FLY ME TO THE MOON: Lorraine Lane's house-infused moonshine flight
Twisted Soul serves lunch, dinner and brunch on weekends (featuring limitless mimosas or Bloody Marys for $15). Daily blue plate specials give VanTrece’s kitchen protégés a chance to flex their culinary skills, and on Thursdays, there’s a family dinner for $10 a head. The menu reflects both the atmosphere and the restaurant’s name: modern and playful yet rooted in tradition. Rich in flavor, history and calories.
Offerings on our dinner visit were wide but cohesive: small plates include smothered coconut chicken wings over jasmine rice ($9), a rich gumbo ya ya packed with seafood and spicy sausage ($13), and sticky sweet tea marinated baby back ribs ($14). Fried green tomatoes ($7) are served with local goat cheese and a tangy roasted red pepper aioli (add bacon for $2).
Mains include pan-seared redfish with jambalaya grits, moonshine butter, and kale and cabbage coleslaw ($22), duck confit with sweet potato dumplings, country cream gravy and winter greens ($22), and even a vegan pasta bowl with spaghetti squash and collard green pesto ($17).
SOUTHERN PLATE: Fried green tomatoes with goat cheese and bacon
VanTrece’s fried chicken ($17) comes from a recipe passed down by her grandmother. Marinated in plenty of spices then pan-fried in cast iron, it arrives beautifully crisped on the outside with a juicy — but not greasy — interior. Beneath it, a bed of classic fixings, each with its own modern twist: three cheese mac made from orecchiette, jalapeño-kissed greens daintily wrapped up like a spring roll, a tangy sweet potato apple chutney that plays on traditional candied yams and pulls the whole plate together.
Pork chops ($24) are the menu’s most decadent offering: cooked slow, stuffed with a luscious lava of bacon and Brie, and paired with a scoop of fig spoon bread, salted caramel pecan butter, and tender roasted Brussels sprouts. If you have room (good luck), try the peach cobbler or VanTrece’s mother’s signature chocolate chip cookie with bourbon ice cream (both $8) for dessert. The chef recalls finding the handwritten cookie recipe among her mother’s things soon after her passing. “When I tasted it, I started crying because it reminds me of my mom, and the happy times. I like to use food as reminders. I try to take people back to happy.”

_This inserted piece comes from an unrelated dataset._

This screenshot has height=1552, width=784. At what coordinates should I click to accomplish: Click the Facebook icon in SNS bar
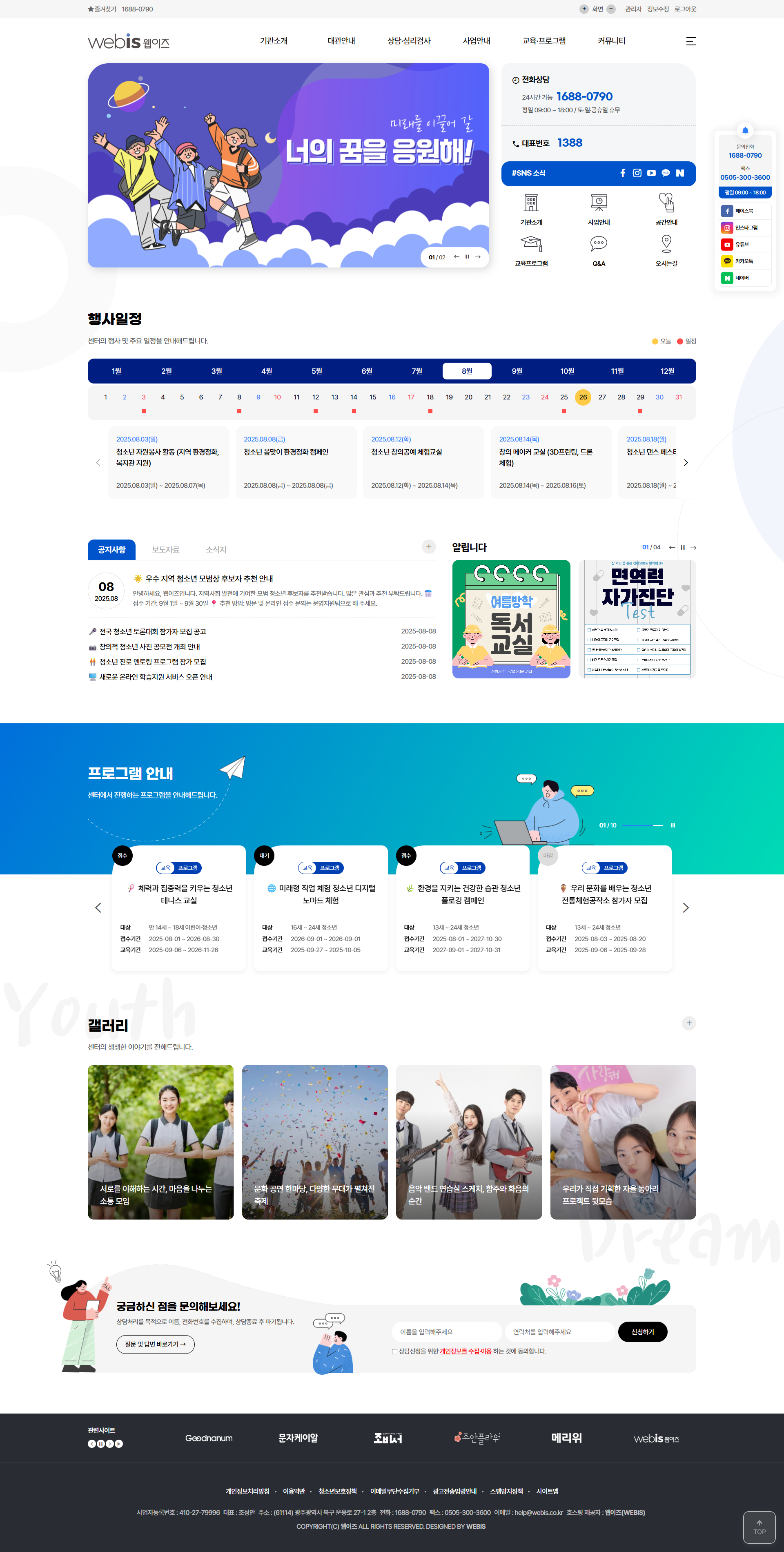click(623, 173)
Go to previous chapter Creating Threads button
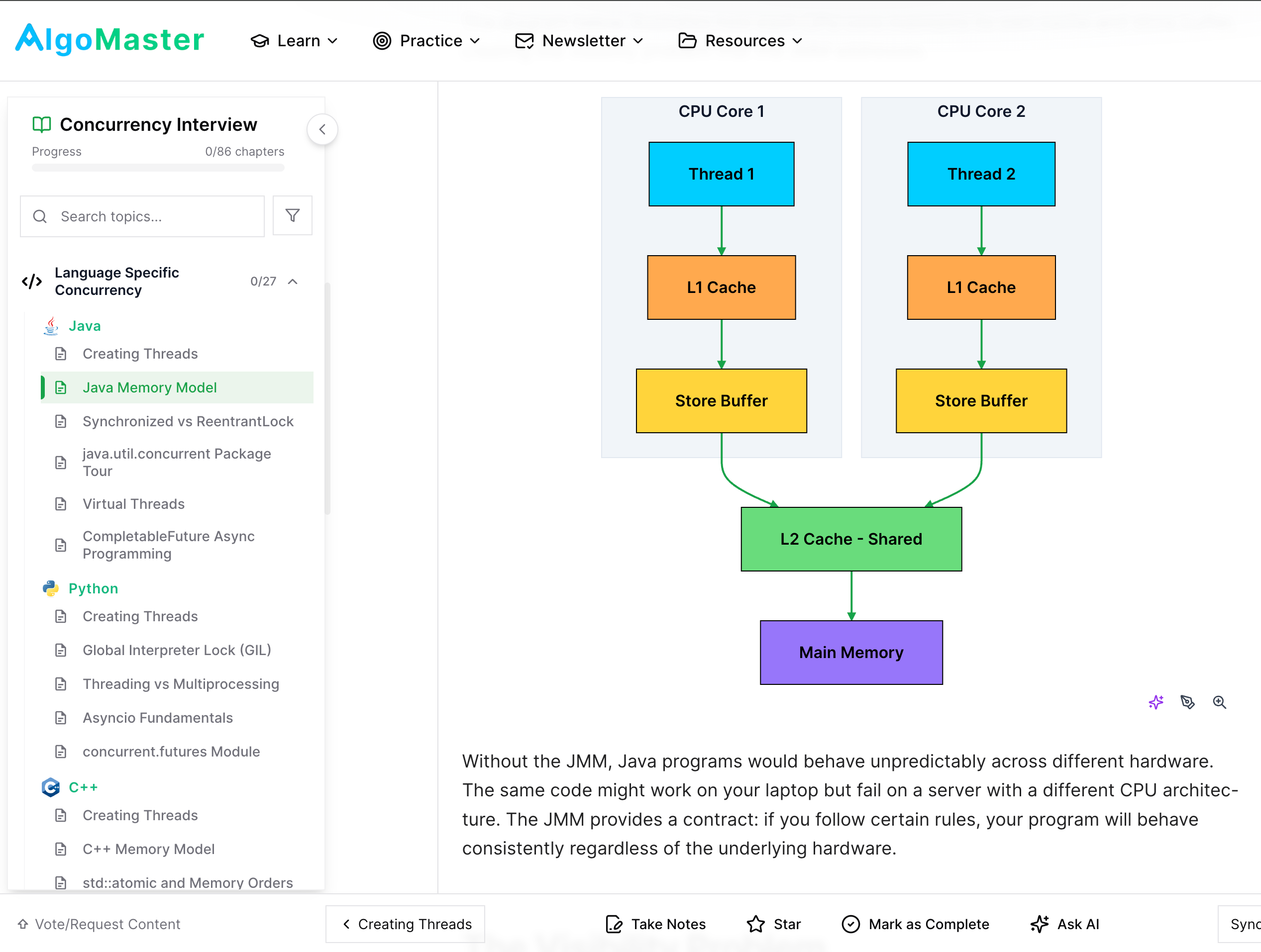This screenshot has width=1261, height=952. pyautogui.click(x=405, y=924)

VanTrece recognizes that upmarket soul food is trending right now, and that chefs have a tendency to jump onto cultural bandwagons. But she doesn’t mind. In many ways, it seems an appropriate resurgence, given current events: a cuisine born from resilience in the face of oppression.
“It goes in line with a lot of things that are happening with food in general,” she says. “We’re learning not to be as wasteful and to make use of a whole pig. These are things that are really the basis of soul food. It is no surprise that as slaves we didn’t get the top choice of the meat. We got what was to be thrown away, but we figured out how to take that and make something good out of it. And that’s a good way to live your life right now: to take something and make something good out of it.”